Specificity of primer extension.

The specificities of primer extension were validated against reference strains. Results showed that all species-specific primers correctly extended with the same nucleotide as the in silico analysis predicted when DNA from their targeted species was used as the DNA template. Likewise, no species-specific primers were extended when nontargets were used. Group-specific primer Bth274 extended with nucleotide C in the presence of B. uniformis and B. fragilis and with nucleotide T in the presence of B. tectus, B. pyogenes, B. nordii, B. salyersiae, and B. thetaiotaomicron. Bfrg602, which was designed to target Bacteroides spp. in the B. fragilis cluster, extended with nucleotide C, and Bdts_gp980, which was designed to target the P. distasonis group, correctly extended with nucleotide G. Bac303 and U1390 were designed to target all reference bacterial strains at the order and domain levels, respectively, and extended with C and A, respectively (Table 1). However, minimal extension of the Bac303 primer in the presence of P. goldsteinii JCM13446 was observed. Resequencing of the 16S rRNA gene of P. goldsteinii revealed that the target sequence region had a single mismatch relative to Bac303 at the fifth position from the 3′ end of the primer and that this mismatch could significantly reduce the primer extension efficiency in comparison to that obtained with the perfect-match sequence (37).
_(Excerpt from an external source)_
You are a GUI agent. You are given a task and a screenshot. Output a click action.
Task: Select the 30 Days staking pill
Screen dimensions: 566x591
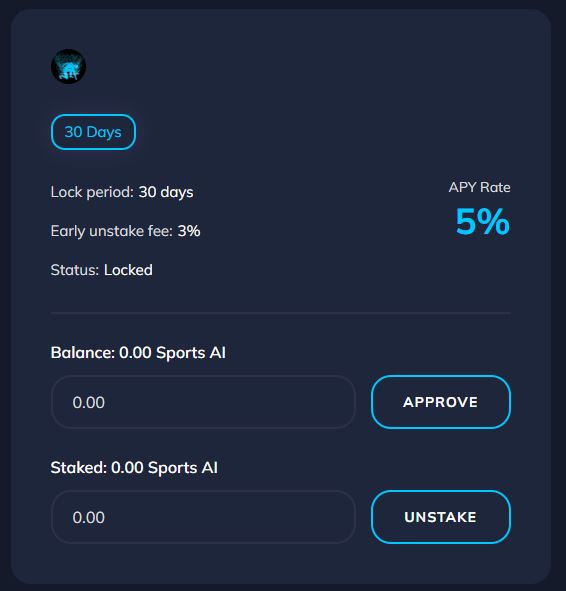tap(93, 132)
Since P. goldsteinii is not a predominant member in the fecal microbiota, its mismatch to Bac303 should not affect the measurement of the relative abundances of Bacteroidales in the fecal microbiota as represented by the total set of PCR-amplified 16S rRNA genes.

Calculation of CFs.

CFs were established in the presence of 16S RNA gene amplicons derived from the bacterial reference clone. For instance, when the B. thetaiotaomicron 16S rRNA gene amplicon was used as the HOPE template, only primers in reactions mixtures 1 and 6 were extended, and they were correctly identified by size and the type of the extended fluorescent ddNTP (Fig. 4A). Peak areas for individual primers Bth584 and Bth274 [T] in reaction 1 and Bth274, Bfrg602, Bac303, and U1390 in reaction 6 were noted, and the individual extended-primer concentrations were calculated. The concentration of the extended B. thetaiotaomicron-specific primer (i.e., primer Bth584) was normalized against that of the higher-level primer in the same reaction mixture (i.e., Bth274 [T]) to obtain the CF (i.e., CF_{Bth584−Bth274 [T]}). By repeating this procedure for all tested reference bacterial strains, CFs for all primers were obtained (Table 3). These values were subsequently used for calculating the relative abundances of bacterial targets present in the fecal and wastewater samples.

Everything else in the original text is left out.